**Given text:**
[Start]
Abstract. We will examine how certain geometric conditions on general asymptotically flat spacetimes (M,g) are related to stability or instability properties of solutions to the scalar wave equation on M. First, in the case when (M,g) possesses an event horizon with positive surface gravity and an ergo-region which is sufficiently small in terms of the near-horizon geometry, we will prove a logarithmic decay result for solutions to the wave equation, provided a uniform energy boundedness estimate holds. This result, applicable also in the absence of a horizon and an ergo-region, generalizes a result of Burq for the wave equation on the complement of an arbitrary compact obstacle in flat space. We will then apply the methods developed for the proof of this result in obtaining a rigorous proof of Friedman’s ergosphere instability for scalar waves in the case when (M,g) possesses an ergo-region and no event horizon.

#### 15h30 Xavier Lachaume (Tours)
[End]
**Your task:** Carry on the seminar text on asymptotically flat spacetimes from the point where it stops. The data below have nothing to do with the seminar text.

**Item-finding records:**
[Start]
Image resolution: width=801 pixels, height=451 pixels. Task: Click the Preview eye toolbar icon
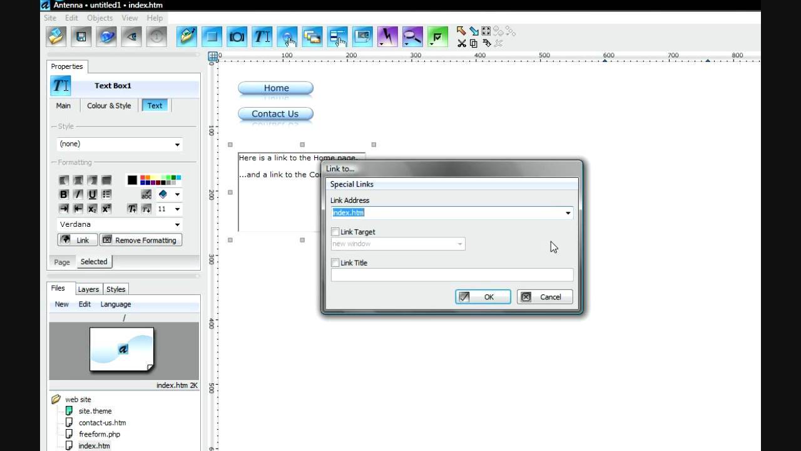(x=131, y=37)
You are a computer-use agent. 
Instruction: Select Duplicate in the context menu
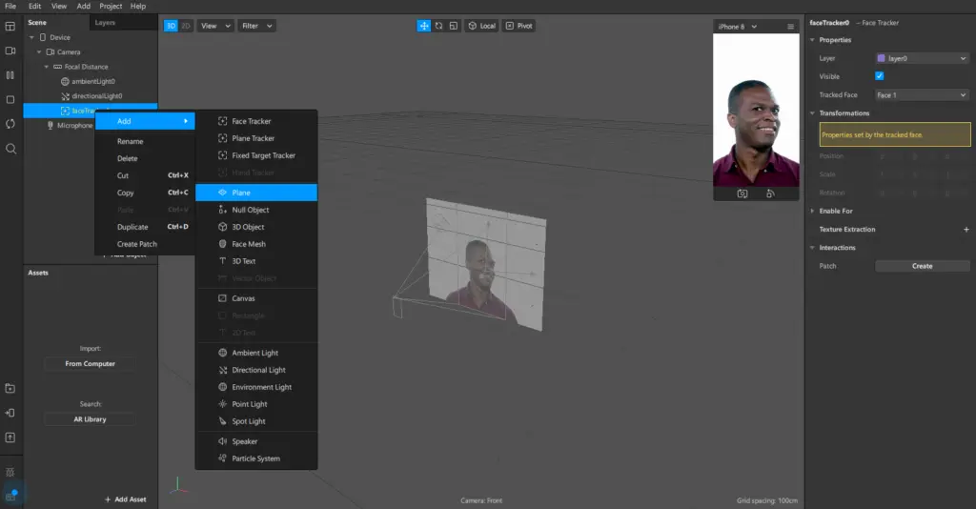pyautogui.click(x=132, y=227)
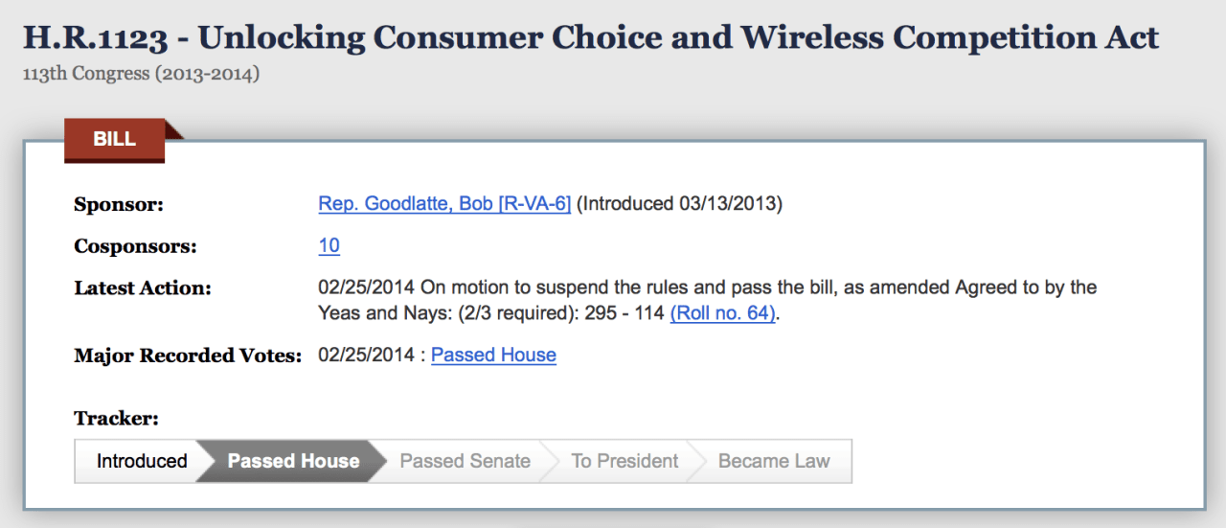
[End]
**Expected answer:**
**The constraint equations of scalar tensor and Lovelock theories**

Abstract. The ADM decomposition is the projection of the Einstein field equations on a spacelike foliation of the spacetime. It gives the constraint equations that must necessarily be satisfied by a riemannian metric and a 2-form to be the initial data of an Einstein spacetime. In this talk, we shall introduce some modified gravity theories: the scalar-tensor and Lovelock theories, and see how they behave under the ADM decomposition. We shall examine their constraint equations, and solve them in particular cases. This involves the study of whether a certain function of the elementary symmetric polynomials is concave or not.

#### Monday February 27, 2017

*room 15/16-309*

#### 14h Mokdad Mokdad (Brest)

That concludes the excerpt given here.